Molecular Mechanism and Cannabinoid Pharmacology.

 “Since antiquity, Cannabis has provoked enormous intrigue for its potential medicinal properties as well as for its unique pharmacological effects.

The elucidation of its major cannabinoid constituents, Δ9-tetrahydrocannabinol (THC) and cannabidiol (CBD), led to the synthesis of new cannabinoids (termed synthetic cannabinoids) to understand the mechanisms underlying the pharmacology of Cannabis.

These pharmacological tools were instrumental in the ultimate discovery of the endogenous cannabinoid system, which consists of CB1 and CB2 cannabinoid receptors and endogenously produced ligands (endocannabinoids), which bind and activate both cannabinoid receptors.

CB1 receptors mediate the cannabimimetic effects of THC and are highly expressed on presynaptic neurons in the nervous system, where they modulate neurotransmitter release. In contrast, CB2 receptors are primarily expressed on immune cells.

QUESTIONS:
**A.** In the passage on cannabinoid pharmacology, reproduce the portion starting with "The elucidation of" and going on through "both cannabinoid receptors.", replacing "pharmacological tools" with "research compounds".
**B.** According to the passage on cannabinoid pharmacology, where are CB2 receptors primarily expressed?
**C.** Take the passage on cannabinoid pharmacology further, continuing on from its final sentence.

RECORDS SUPPLIED:
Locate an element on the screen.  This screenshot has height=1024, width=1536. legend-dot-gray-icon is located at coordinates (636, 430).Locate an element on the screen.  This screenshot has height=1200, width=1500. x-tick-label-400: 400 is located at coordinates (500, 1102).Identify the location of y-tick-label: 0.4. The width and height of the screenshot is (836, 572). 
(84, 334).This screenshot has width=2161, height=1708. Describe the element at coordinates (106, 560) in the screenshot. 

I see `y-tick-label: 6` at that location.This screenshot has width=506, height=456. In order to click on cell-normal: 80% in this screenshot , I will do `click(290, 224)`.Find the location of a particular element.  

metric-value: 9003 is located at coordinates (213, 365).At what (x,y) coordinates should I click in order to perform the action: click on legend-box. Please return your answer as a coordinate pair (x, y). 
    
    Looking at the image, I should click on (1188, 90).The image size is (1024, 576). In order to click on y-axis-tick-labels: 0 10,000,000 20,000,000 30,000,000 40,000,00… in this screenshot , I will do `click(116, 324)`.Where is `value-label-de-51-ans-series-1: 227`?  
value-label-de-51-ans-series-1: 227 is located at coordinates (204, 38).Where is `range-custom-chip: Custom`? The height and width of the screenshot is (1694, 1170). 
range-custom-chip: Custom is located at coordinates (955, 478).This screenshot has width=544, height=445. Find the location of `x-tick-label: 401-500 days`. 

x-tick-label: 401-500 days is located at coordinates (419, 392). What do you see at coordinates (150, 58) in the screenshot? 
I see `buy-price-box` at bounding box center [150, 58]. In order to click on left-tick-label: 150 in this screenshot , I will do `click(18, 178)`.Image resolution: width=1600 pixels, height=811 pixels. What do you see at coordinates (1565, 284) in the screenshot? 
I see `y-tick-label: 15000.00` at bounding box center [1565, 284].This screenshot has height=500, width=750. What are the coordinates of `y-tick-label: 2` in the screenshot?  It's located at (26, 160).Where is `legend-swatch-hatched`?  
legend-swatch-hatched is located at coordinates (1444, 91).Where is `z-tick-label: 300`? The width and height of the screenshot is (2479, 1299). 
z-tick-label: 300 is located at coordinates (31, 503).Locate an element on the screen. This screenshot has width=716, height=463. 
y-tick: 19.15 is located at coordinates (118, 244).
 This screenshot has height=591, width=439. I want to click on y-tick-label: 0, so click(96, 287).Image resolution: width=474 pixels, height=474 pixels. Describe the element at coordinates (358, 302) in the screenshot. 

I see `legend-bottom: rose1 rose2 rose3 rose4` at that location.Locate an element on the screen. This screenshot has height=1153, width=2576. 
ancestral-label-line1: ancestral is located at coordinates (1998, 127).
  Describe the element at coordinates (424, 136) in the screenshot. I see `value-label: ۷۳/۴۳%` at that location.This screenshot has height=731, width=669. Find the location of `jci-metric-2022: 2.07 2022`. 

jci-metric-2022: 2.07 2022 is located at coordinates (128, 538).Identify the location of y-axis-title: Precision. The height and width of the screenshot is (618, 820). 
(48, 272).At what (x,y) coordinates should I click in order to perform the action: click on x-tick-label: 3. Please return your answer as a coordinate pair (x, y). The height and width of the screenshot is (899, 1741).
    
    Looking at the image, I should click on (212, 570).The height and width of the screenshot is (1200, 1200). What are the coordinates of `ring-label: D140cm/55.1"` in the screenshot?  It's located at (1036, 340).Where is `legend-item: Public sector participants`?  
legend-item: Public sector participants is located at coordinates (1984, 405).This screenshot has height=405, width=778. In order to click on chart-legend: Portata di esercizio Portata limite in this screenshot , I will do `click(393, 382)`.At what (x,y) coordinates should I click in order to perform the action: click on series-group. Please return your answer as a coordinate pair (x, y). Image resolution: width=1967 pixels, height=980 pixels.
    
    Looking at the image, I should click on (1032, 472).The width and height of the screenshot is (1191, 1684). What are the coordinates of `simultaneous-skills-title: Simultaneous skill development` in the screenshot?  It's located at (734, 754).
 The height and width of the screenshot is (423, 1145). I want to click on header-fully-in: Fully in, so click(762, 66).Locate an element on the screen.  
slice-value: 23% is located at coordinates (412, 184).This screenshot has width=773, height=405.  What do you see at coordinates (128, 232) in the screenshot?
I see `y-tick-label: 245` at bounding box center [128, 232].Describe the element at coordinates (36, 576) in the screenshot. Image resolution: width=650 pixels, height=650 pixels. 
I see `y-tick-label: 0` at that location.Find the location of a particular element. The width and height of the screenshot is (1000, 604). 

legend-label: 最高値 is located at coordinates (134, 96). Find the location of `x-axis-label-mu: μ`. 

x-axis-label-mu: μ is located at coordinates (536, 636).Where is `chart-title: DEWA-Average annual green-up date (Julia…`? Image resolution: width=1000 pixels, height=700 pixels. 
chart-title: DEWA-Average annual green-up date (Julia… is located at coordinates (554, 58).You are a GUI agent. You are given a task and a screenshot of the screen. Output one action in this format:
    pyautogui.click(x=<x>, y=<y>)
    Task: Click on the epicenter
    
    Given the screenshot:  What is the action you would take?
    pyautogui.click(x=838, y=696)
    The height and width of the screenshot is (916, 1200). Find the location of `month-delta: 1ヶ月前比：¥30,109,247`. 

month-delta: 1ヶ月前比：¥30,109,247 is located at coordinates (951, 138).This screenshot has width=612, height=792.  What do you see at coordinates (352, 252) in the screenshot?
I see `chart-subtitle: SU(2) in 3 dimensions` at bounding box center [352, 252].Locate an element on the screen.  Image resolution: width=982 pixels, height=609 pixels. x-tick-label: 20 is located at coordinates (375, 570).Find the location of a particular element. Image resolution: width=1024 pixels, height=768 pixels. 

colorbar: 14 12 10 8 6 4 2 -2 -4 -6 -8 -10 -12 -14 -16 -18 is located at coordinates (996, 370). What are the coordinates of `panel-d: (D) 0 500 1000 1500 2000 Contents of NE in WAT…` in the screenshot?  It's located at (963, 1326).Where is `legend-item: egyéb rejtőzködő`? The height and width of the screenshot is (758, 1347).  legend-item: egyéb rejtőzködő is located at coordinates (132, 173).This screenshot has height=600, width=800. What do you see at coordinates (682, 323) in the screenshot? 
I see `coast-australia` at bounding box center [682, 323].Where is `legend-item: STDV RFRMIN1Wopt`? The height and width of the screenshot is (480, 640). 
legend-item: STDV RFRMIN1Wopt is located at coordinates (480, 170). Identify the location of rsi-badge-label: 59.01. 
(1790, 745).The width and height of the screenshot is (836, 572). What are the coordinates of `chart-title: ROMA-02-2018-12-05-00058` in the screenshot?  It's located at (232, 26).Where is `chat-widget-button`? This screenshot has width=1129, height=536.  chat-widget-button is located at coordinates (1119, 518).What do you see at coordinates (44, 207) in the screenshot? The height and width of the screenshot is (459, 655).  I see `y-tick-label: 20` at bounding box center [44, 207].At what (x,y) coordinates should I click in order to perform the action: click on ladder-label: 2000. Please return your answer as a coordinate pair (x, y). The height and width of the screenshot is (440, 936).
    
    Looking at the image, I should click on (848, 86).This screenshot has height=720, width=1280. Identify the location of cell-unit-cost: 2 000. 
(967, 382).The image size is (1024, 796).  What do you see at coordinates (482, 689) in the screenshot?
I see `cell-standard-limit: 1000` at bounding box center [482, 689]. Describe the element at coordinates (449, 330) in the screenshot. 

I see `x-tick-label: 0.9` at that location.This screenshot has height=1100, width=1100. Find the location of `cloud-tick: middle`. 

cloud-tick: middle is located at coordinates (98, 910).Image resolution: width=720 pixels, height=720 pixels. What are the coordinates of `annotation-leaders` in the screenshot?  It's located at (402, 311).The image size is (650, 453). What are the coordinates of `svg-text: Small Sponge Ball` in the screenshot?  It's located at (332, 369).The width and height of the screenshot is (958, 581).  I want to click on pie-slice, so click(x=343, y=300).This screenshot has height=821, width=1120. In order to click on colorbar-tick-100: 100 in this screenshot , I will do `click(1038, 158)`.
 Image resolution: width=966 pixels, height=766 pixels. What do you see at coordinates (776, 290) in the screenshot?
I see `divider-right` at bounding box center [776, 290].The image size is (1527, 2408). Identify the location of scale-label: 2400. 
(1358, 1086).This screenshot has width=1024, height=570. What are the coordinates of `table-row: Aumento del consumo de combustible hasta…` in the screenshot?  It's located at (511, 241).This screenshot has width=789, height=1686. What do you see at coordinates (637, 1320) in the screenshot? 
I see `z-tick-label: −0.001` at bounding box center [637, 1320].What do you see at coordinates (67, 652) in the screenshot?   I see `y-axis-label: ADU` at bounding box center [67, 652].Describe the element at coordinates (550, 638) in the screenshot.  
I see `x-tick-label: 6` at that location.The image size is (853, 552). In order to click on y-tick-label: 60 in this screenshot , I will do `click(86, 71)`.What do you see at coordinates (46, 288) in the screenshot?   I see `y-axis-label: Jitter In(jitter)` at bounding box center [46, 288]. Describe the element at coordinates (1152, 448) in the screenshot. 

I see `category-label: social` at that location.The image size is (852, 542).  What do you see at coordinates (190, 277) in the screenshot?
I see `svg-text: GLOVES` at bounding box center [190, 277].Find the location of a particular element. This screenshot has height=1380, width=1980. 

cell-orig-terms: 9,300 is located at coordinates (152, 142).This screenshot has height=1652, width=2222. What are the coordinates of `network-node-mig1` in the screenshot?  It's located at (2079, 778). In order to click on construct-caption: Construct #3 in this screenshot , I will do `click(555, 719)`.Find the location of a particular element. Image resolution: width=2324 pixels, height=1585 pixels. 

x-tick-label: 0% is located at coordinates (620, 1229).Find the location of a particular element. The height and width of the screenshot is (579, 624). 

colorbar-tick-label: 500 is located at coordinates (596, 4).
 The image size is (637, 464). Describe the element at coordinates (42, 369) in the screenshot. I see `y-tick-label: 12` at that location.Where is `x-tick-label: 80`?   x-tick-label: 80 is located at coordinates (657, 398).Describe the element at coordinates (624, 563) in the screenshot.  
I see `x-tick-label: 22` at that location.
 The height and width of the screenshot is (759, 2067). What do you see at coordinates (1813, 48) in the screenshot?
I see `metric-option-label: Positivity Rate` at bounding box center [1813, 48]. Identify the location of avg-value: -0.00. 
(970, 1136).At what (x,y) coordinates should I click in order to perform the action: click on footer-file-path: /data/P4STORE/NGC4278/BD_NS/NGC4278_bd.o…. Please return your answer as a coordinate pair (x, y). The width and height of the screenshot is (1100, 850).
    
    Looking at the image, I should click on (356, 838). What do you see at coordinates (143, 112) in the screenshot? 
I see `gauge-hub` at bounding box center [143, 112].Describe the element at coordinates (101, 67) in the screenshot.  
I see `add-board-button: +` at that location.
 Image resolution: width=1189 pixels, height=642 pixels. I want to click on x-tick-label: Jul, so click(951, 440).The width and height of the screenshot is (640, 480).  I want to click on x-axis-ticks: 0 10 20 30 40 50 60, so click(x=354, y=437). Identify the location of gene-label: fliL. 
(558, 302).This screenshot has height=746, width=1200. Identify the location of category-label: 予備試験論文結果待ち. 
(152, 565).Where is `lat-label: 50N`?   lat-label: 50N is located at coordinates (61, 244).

ANSWER SECTION:
**A.**
The elucidation of its major cannabinoid constituents, Δ9-tetrahydrocannabinol (THC) and cannabidiol (CBD), led to the synthesis of new cannabinoids (termed synthetic cannabinoids) to understand the mechanisms underlying the pharmacology of Cannabis.

These research compounds were instrumental in the ultimate discovery of the endogenous cannabinoid system, which consists of CB1 and CB2 cannabinoid receptors and endogenously produced ligands (endocannabinoids), which bind and activate both cannabinoid receptors.

**B.** On immune cells.

**C.**
The endocannabinoids are tightly regulated by biosynthetic and hydrolytic enzymes. Accordingly, the endocannabinoid system plays a modulatory role in many physiological processes, thereby generating many promising therapeutic targets.

An unintended consequence of this research was the emergence of synthetic cannabinoids sold for human consumption to circumvent federal laws banning Cannabis use. Here, we describe research that led to the discovery of the endogenous cannabinoid system and show how knowledge of this system benefitted as well as unintentionally harmed human health.”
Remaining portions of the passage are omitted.